Ela é famosa. Não só por seus hits. Também porque usa roupas chamativas, esdrúxulas, fora dos palcos. Ela rompe o padrão dos estilistas, que desfilam peças incomuns, até absurdas, em ambiente próprio. A passarela. Onde a criatividade rola solta, sem amarras. Eles sabem que o consumidor, a massa, para o dia-a-dia, quer mesmo a simplicidade “com grife”.
Lady Gaga, portanto, mistura fantasia e realidade, o que se chama breguice.
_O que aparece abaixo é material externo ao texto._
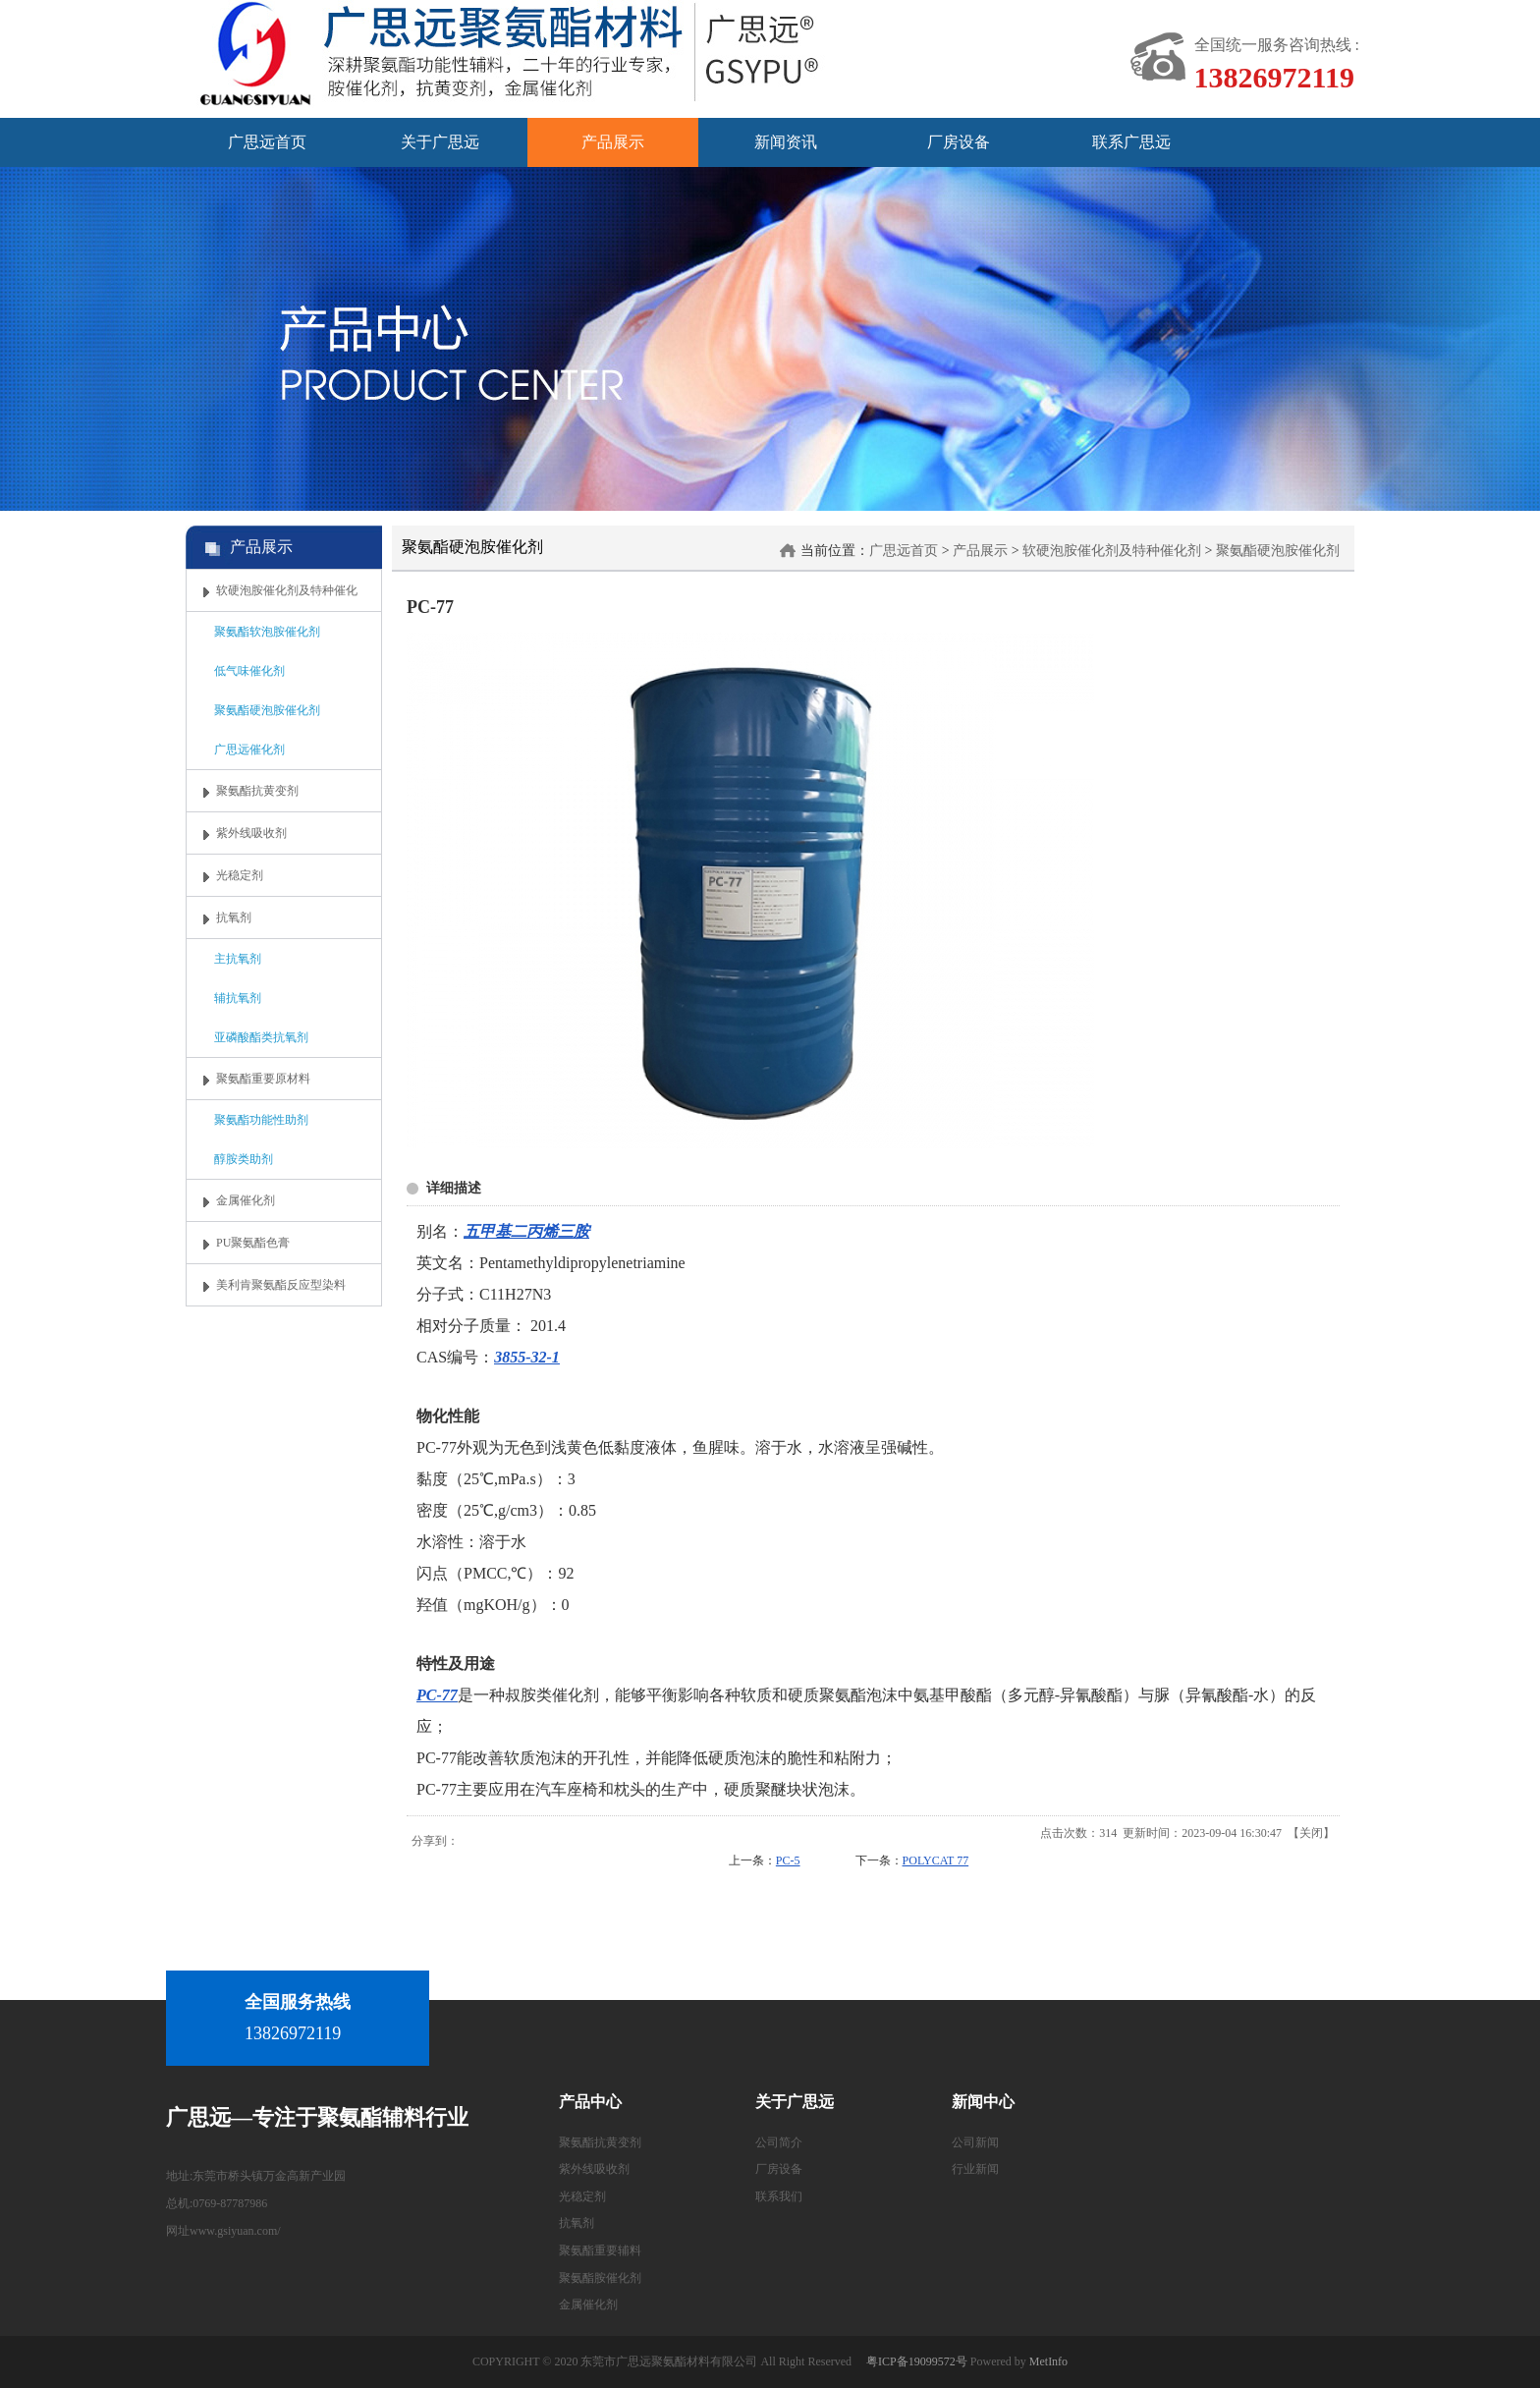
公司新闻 (975, 2142)
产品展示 (980, 550)
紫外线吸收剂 (594, 2169)
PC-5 (788, 1860)
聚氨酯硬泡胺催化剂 (1278, 550)
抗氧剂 (576, 2223)
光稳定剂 (582, 2196)
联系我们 (778, 2196)
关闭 (1311, 1833)
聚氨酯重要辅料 (600, 2250)
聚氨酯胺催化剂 (600, 2278)
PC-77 (437, 1695)
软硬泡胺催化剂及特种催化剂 (1111, 550)
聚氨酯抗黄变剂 (600, 2142)
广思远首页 (903, 550)
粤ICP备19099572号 (916, 2361)
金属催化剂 (588, 2304)
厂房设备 (778, 2169)
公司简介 (778, 2142)
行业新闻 (975, 2169)
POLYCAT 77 (936, 1860)
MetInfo (1048, 2361)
Pois, nenhuma mulher põe um vestido feito de bife cru, entre alguns do gênero, usados pela cantora, e vai para a rua. Mas qual o nosso interesse nesse assunto? Uma comparação.
Alguns penalistas alemães, seguidos por italianos e espanhóis, criaram o “garantismo”, que é moda no Direito Penal. Grosso modo, é uma tese pela qual a energia do Direito Penal deve ser direcionada para a proteção dos infratores, de quem comete crime; não das vítimas. Isso é uma inversão, uma extravagância?
Na Europa, assim como acontece nos grandes desfiles, as inovações jurídicas não vão para a vida social sem “filtros”. Lá, eles separam a criação intelectual, que é plena, do cotidiano, sempre mais restrito.
Todavia, o Brasil, querendo ser sofisticado, copia as excentricidades teóricas europeias, aplicando-as, na prática, em proporções que até John Galliano pode duvidar. Por exemplo. Aqui, para se ter “atitude” diante do garantismo, devemos deixar o homicida em liberdade, ainda que hediondo o seu crime, enquanto não julgados todos os recursos da defesa (e olha que há uma montanha deles). E aí pouco importa se ele é réu confesso, se já foi condenado em uma ou em duas instâncias judiciais, o tempo que leva o fim do processo, a dor de familiares da vítima, o clamor da sociedade, o descrédito na Justiça etc.
Nós, no Direito Penal, queremos ser vanguardistas e imitar os europeus. Usando as últimas tendências do circuito Berlim-Milão-Madri, de Roxin, Ferrajoli a Silva Sanches. Porém, o que temos aqui é um Direito Penal Lady Gaga, numa cafonice eufórica, ferrenhamente defendida, como essa presunção (quase) ilimitada de inocência. Uma tese afastada do mundo real, do anseio da ampla maioria, da necessidade da sociedade.
Talvez, uma saída para o fim de nossa impunidade possa vir da observação da estratégia da indústria da alta costura. O convencimento, pela argumentação jurídica, está difícil. Karl Lagerfeld, Donatella Versace, Paco Rabanne. O que eles criam para as passarelas não se usa, necessariamente, nas ruas. Na verdade, a sacada deles é abusar, exagerar, chamar atenção, num recinto exclusivo, para, assim, vender bem caro uma camisetinha branca com suas marcas, que é o que povo quer. Isso, para os europeus, é ser chique. “Vous comprenez?”
Pode ser que, desse modo, o nosso Direito Penal entenda melhor a diferença entre teses jurídicas e a realidade. E não passaríamos o carão de sermos confundidos com uma Lady Gaga.
*Evandro Pelarin é juiz de Direito na Comarca de São José do Rio Preto (SP).